More fundraisers might seek a business degree if more recruiters demanded it. But most charities do not place an MBA at the top of the list when seeking fundraisers.
“As long as I’m here, there won’t be any requirement for an MBA for fundraisers at Yale-New Haven Hospital,” says Kevin Walsh, the vice president for development, who manages a staff of 24 people.
He says the MBA is not an indicator of success in the fundraising world, pointing to two people formerly on his staff who held the degree but didn’t succeed there because they “lacked the most important ingredient a major-gifts officer can possess, and that is common sense.”
Costs Keep Rising
MBA degrees may not come cheap, but some nonprofit organizations offer assistance.
For example, Ms. Doud’s degree at the University of Michigan cost $104,000, but her department offered tuition assistance that totaled nearly $20,000.
The university also has a loan-repayment assistance program for people who complete the MBA and then work for nonprofit organizations.
But even with help from an employer, it’s hard for fundraisers to figure out if earnings will be enough to pay for any master’s degree, including an MBA, says Ms. Daly, of Feeding America.
“The challenge is that the cost of education has skyrocketed so much over last decade,” she says, making such projections about return on investment in nonprofit careers especially tough.
She has contemplated an MBA but has not taken that step, preferring instead to learn more about the cause her charity works on, hunger relief, by taking on different jobs at the organization.
“There is something to be said for other types of learning in the sector,” she says.
Negotiating Deals
But Nell Alexander, one of Ms. Daly’s colleagues at Feeding America, is currently pursuing an MBA part-time at DePaul University. She raises money from businesses for the charity: Corporate gifts and foundation grants account for 65 percent of Feeding America’s budget.
Ms. Alexander says she has already used knowledge from her classes to support her work to negotiate marketing deals with companies to benefit the charity.

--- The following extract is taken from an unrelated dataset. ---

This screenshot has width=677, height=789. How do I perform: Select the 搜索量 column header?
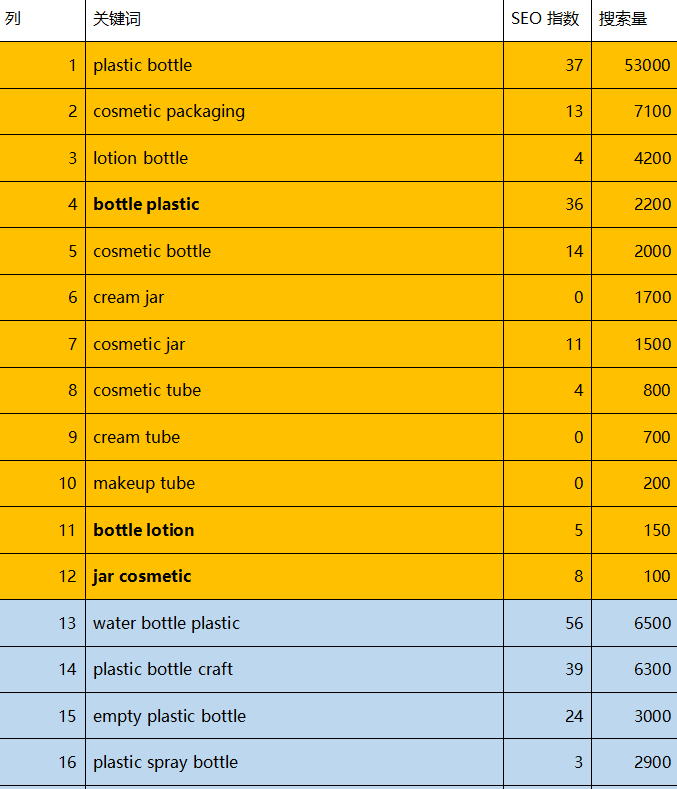[x=634, y=20]
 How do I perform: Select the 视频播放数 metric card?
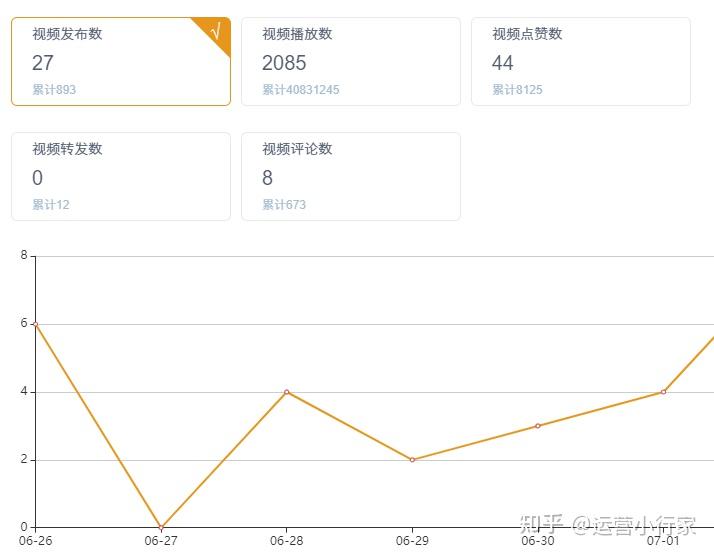pos(350,61)
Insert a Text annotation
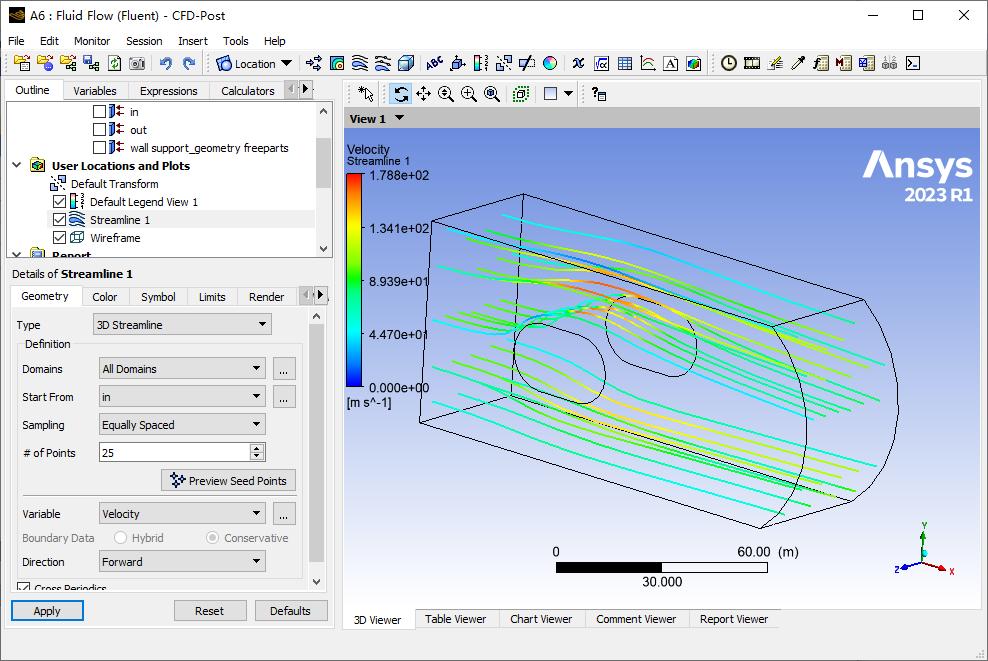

But she came to her job with an undergraduate degree in finance and for-profit work experience. Earning an MBA was always a goal, not an interest she developed after starting her job at Feeding America.
“A lot of people may think, ‘Why are you getting your MBA? You work at a nonprofit,’” she says. “I may not sit here and analyze spreadsheets, but I am learning different ways to tackle problems and gaining creative insights from my classes that I can take and fit into what I am working on currently.”
Feeding America offers annual tuition assistance of $3,000. “The financial piece is not the happy part of it,” says Ms. Alexander. “But if it’s important to you, you are going to find ways to make it work.”
Studying on the Job
One nonprofit institution, the Ann & Robert H. Lurie Children’s Hospital of Chicago, makes it easier for its employees to earn an MBA, offering an on-site, part-time program in conjunction with National Louis University.
Any member of its staff can apply.
The hospital covered $5,000 annually for Erin Patti, senior prospect research and management officer. That was three-fourths of the cost of the degree program.
“It was affordable and convenient with work,” says Ms. Patti. “It was very focused on what people who worked at the hospital actually did.”
Ms. Patti, who had never previously taken a business class, says she gained knowledge about working on a team as well as how to decipher company financial information.
However, if her degree had cost six figures, as it would have at many elite business schools, she would have had second thoughts.
“I would only put myself into that much debt if there was a payout after I graduated,” she says. “That’s tough to do in the nonprofit world.”